Donald Trump

Supporters cheer during a campaign rally for Republican presidential candidate Donald Trump, Thursday, Aug. 11, 2016, in Kissimmee, Fla.

(AP Photo / Evan Vucci)

The results of a social media poll I conducted earlier this week probably won't surprise you. I asked my Facebook friends and Twitter followers to complete the following sentence by filling in the blank: "I don't eat everybody's ___________."

Potato salad. That backyard-barbecue and church-potluck mainstay was cited more often than any other food. Everybody, it seems, has had a bad potato salad experience, or at the very least, it seems that everybody has been warned by mama, auntie or granny to proceed with extreme caution lest they have a potato salad experience for the books.

Here's an abridged list of the things responsible adults warn their children against: strangers, drinking and driving and "everybody's potato salad."

A day after that initial poll it occurred to me to ask another question: "Raise your hand," I wrote, "if yours is the potato salad that not everybody eats."

A cousin in California responded with an emoticon of a woman with a hand raised, and three other friends acknowledged using family recipes that depart from what most potato salad connoisseurs expect. But the number of folks who allowed that their potato salad might be considered bad was a tiny fraction of the number of people who are actively avoiding bad potato salad.

From this we can conclude that a bad-potato-salad maker is far rarer than bad potato salad. There's a glut of bad potato salad out there, but almost nobody cops to having made any of it.

You might guess that you could put the number of bad potato-salad makers on an x axis, the number of bad potato salads on a y axis and a draw a straight diagonal line illustrating a direct relationship between the two. That would make logical sense, but, apparently, that's not how bad potato salad comes into existence. Bad potato salad - even that which can rightly be called deplorable - happens without human agency.

That conundrum, the mystery of how we get bad potato salad when nobody's a bad potato-salad maker, is similar in kind to the sexism conundrum, the racism conundrum, the homophobia conundrum - to say noting of the toxicity that has accompanied a certain presidential candidate's 2016 campaign.

Have you ever noticed how many anti-gay remarks are uttered by people who begin with "I'm not homophobic, however...?" or how often folks who don't have anything against women still manage to say things against women?

In 2014 Duke sociologist Eduardo Bonilla-Silva presented his thoughts on a similar phenomenon in a book called "Racism without Racists: Color-Blind Racism and the Persistence of Racial Inequality in America."

"How is it possible to have this tremendous degree of racial inequality," he asks "in a country where most whites claim that race is no longer relevant? More important, how do whites explain the apparent contradiction between their professed color blindness and the United States' color-coded inequality?"

It's possible in the same way that it's possible that there's a lot of bad potato salad and almost no self-identified bad-potato-salad makers.

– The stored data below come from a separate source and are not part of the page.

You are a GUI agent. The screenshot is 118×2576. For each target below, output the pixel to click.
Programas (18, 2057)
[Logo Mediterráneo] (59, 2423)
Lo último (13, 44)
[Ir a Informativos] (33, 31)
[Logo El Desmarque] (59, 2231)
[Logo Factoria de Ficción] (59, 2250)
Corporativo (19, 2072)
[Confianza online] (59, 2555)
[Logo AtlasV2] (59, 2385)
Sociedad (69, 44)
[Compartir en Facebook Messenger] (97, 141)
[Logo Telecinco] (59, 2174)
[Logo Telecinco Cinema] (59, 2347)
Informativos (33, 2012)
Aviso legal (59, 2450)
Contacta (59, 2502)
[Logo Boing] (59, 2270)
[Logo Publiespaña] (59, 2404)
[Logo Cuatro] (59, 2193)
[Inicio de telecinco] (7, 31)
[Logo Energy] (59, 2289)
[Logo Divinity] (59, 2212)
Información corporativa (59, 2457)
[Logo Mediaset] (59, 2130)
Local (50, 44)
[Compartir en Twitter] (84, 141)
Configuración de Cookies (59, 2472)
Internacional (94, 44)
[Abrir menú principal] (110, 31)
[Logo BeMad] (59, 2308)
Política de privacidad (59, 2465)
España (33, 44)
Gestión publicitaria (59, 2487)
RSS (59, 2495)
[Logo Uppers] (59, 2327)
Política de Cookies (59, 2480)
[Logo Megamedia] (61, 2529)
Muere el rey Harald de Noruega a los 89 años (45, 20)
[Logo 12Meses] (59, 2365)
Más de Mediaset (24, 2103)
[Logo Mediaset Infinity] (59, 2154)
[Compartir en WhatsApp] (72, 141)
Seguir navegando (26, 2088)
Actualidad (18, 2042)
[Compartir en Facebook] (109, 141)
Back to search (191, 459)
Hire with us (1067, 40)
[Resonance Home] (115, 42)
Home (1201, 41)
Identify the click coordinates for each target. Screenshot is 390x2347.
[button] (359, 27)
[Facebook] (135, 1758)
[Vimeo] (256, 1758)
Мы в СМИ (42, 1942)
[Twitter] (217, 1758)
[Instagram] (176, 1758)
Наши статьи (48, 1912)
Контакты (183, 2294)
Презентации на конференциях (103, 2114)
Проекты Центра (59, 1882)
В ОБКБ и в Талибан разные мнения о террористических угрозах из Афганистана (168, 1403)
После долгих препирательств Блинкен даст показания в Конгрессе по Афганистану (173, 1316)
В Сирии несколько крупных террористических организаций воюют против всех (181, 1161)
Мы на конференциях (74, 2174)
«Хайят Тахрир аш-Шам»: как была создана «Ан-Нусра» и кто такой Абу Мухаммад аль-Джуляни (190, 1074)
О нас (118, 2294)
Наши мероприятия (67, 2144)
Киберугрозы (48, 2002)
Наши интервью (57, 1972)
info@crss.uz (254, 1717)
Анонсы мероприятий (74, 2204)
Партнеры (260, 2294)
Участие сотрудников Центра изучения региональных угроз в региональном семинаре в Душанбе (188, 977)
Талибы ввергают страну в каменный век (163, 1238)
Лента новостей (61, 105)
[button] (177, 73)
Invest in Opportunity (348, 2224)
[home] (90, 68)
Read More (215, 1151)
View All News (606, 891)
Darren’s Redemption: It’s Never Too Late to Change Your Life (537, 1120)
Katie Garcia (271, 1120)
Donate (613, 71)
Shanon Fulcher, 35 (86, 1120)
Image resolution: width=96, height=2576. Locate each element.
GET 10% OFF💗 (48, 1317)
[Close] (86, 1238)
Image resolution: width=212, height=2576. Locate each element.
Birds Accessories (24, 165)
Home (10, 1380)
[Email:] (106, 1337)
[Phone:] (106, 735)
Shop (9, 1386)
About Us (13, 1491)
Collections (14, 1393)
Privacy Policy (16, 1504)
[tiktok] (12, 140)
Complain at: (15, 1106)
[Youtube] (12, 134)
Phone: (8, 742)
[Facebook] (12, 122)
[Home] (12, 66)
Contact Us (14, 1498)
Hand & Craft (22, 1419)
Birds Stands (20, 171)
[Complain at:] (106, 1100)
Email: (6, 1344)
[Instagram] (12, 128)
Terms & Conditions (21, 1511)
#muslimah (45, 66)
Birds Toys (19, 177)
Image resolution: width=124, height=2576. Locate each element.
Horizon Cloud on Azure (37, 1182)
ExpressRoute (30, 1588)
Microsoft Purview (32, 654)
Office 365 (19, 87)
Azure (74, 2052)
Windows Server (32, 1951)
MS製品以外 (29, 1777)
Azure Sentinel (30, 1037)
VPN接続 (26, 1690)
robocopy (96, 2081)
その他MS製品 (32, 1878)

What about the nasty, stomach-turning language and the equally nasty, stomach-turning aggression at Donald Trump's campaign rallies? What about the prevalence of "Trump that B----!" T-shirts? Or those other T-shirts: "Hillary Sucks - but not like Monica?" What about the July rally in Raleigh, N.C. where the air reportedly rang out with shouts of "Hang that b----!" What about the physical attacks on protesters? Or David Duke's man crush on the Republican presidential candidate? What about the attaboys for Trump's inappropriate use of the Star of David? The cheers for his proposed Muslim ban and his denunciations of Mexicans as rapists?

All that behavior is awful, but it's a political no-no to suggest that the awfulness is attributable to awful people.

When Hillary Clinton slipped up and said that "you could put half of Trump's supporters into what I call the basket of deplorables," you'd have thought she'd defamed a Gold Star family or attacked a federal judge's ethnicity or attributed a female debate moderator's tough questions to her being on her period.

All of a sudden, the crowd that has made it a point to eschew sensitivity, the crowd that has shouted down tact, diplomacy and basic human decency as namby-pamby political correctness decides that it's just tore up over Clinton calling that crowd benighted. Trump - whose primary form of communication is the insult - accuses Clinton of insulting "hardworking Americans." Trump's running mate Gov. Mike Pence says that Clinton's deplorables remark "disqualifies her" for the White House. Has Pence forgotten he's running with a man who praises Saddam Hussein and Vladimir Putin?

The sexism, racism, Islamophobia, xenophobia hanging in the air over Trump's rallies have got to be coming from somewhere, right? Unless it's like bad potato salad - which somehow manages to be prevalent despite almost everybody making it well.